Benefits of Reading for Pleasure – school librarian Lucas Maxwell has created a presentation on the theme of reading for pleasure incorporating research findings. He has generously shared this and it would be excellent for staff meetings, INSET etc. A big thank you to Lucas for his generosity and congratulations on being appointed one of the Costa Children’s Book Award judges.
Year 7 & 8 Recommended Reads 2021 -2021 – teacher Alice Visser-Furay has created this mammoth list with several different categories, including graphic and verse novels, a balance between new recommendations and old favourites. Alice’s blog is well worth a browse too as it is full of excellent links and resources. I have just discovered another list for Years 5,6 and 7! Link here.
SLA Information Book Award Schools’ Collaboration – Join in with this year’s Information Book Award and you could receive a collection of the shortlisted titles! SLA will provide the books, all you have to do is share your experience of using them. But hurry, this opportunity is only available until 15th September!

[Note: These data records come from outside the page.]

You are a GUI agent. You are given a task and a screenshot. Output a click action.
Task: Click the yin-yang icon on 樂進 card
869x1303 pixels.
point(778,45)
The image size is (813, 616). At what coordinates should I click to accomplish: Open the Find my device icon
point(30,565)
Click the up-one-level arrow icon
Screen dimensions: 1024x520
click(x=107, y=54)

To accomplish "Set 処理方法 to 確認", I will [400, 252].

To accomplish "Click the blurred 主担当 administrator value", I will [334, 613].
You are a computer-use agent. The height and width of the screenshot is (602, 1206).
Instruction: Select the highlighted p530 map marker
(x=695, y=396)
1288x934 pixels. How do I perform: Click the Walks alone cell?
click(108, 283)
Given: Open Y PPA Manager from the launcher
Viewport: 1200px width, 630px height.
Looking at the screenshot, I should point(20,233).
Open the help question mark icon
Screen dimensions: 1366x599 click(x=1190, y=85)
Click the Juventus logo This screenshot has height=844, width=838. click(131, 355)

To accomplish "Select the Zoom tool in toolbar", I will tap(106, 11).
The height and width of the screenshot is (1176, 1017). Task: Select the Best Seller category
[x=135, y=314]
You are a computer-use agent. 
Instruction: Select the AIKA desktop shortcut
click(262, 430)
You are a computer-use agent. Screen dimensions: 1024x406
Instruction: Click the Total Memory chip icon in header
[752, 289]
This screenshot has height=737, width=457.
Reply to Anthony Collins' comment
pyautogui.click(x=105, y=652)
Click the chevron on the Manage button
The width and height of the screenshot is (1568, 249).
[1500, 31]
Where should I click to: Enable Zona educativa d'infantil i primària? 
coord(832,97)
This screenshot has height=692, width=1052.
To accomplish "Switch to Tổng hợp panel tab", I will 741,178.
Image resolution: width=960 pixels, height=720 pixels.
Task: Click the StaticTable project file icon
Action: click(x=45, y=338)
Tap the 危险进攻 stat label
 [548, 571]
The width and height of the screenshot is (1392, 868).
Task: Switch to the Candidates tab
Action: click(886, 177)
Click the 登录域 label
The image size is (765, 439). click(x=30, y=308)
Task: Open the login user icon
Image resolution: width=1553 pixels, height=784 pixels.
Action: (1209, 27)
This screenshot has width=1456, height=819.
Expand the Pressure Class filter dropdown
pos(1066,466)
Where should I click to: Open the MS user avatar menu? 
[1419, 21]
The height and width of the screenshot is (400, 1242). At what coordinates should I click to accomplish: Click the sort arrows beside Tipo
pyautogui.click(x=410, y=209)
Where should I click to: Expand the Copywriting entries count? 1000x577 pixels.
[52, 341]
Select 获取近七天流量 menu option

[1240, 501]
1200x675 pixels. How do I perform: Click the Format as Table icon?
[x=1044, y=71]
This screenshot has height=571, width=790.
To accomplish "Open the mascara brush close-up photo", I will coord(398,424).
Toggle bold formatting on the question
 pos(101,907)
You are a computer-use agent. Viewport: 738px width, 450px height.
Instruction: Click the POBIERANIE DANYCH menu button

The Reader Teacher September 2021 Coming Soon Video – each month Scott Evans creates a video of the new children’s books he is most excited about. September is an incredibly busy month for publications so this is useful.
Children and Young People’s September Booklist: Back to School! – The Reading Agency have created a booklist for all children, from nursey school age through to secondary students, related to school. There are novels about lab experiments gone wrong and teenage romance, as well as books about friendship, fitting in and being brave.
Introducing “Once upon a Tune” by James Mayhew – I am very much looking forward to the publication of this special book on 9th September. Anyone who has been lucky enough to attend one of James Mayhew’s concerts will know what a joy they are. He has produced a series of videos introducing the stories from the book. They are all wonderful and the link above takes you to the first of them, The Sorcerer’s Apprentice.
Love My Books – this site contains a wealth of free resources linked to wonderful children’s books. It is for parents, carers, teachers, schools, and early years staff, created by literacy experts. Free and ad free with over 250 activity pages full of creative book-based ideas. Definitely worth a browse!
Book Trust: New Children’s Books We Love – the choices for September include nonfiction, picture books and fiction for different age groups.
Finally, some book reviews that caught my eye…
We’re Going to Find the Monster by Malorie Blackman, illus by Dapo Adeola – I always find Fabia Turner’s reviews helpful and this new picture book sounds like a must have for primary schools. “Celebrating the everyday life of a contemporary Black family and the awesomeness of children’s imaginations, this layered, funny, highly relatable story has been deservedly revived by an epic creative team.”
How Was That Built? written by Roma Agrawal, illustrated by Katie Hickey – an excellent and comprehensive review by Veronica Price of a non fiction book being published on 16th September. A detailed look at construction and engineering Veronica says, “I would urge all schools to get hold of a copy of this book. It answers so many of the questions that curious children ask and I can imagine it being hugely popular with the group of children who prefer non-fiction to fiction.”
Edie and the Box of Flits by Kate Wilkinson – this review by teacher Paul Watson has highlighted a book that I knew nothing about but now very much want to read. It sounds perfect for lovers of The Borrowers or The Minpins. “Kate Wilkinson has taken a well-trodden route and come up with a fresh new tale.”
Utterly Dark and the Face of the Deep by Philip Reeve – a fabulous review on the Bookbag website of this new book by Philip Reeve published this month. It is, according to John Lloyd, “In a word, rich.”
Concrete Rose by Angie Thomas – this is the prequel to the much acclaimed The Hate You Give. In her review for Just Imagine Laura Ovenden says, “In Concrete Rose Thomas writes from the male perspective and succeeds spectacularly.” This sounds like another excellent title for secondary school age readers.
That’s everything for this week and I hope it’s useful. Good luck to those returning to or starting school over the coming days. I hope this new term is a successful and happy one.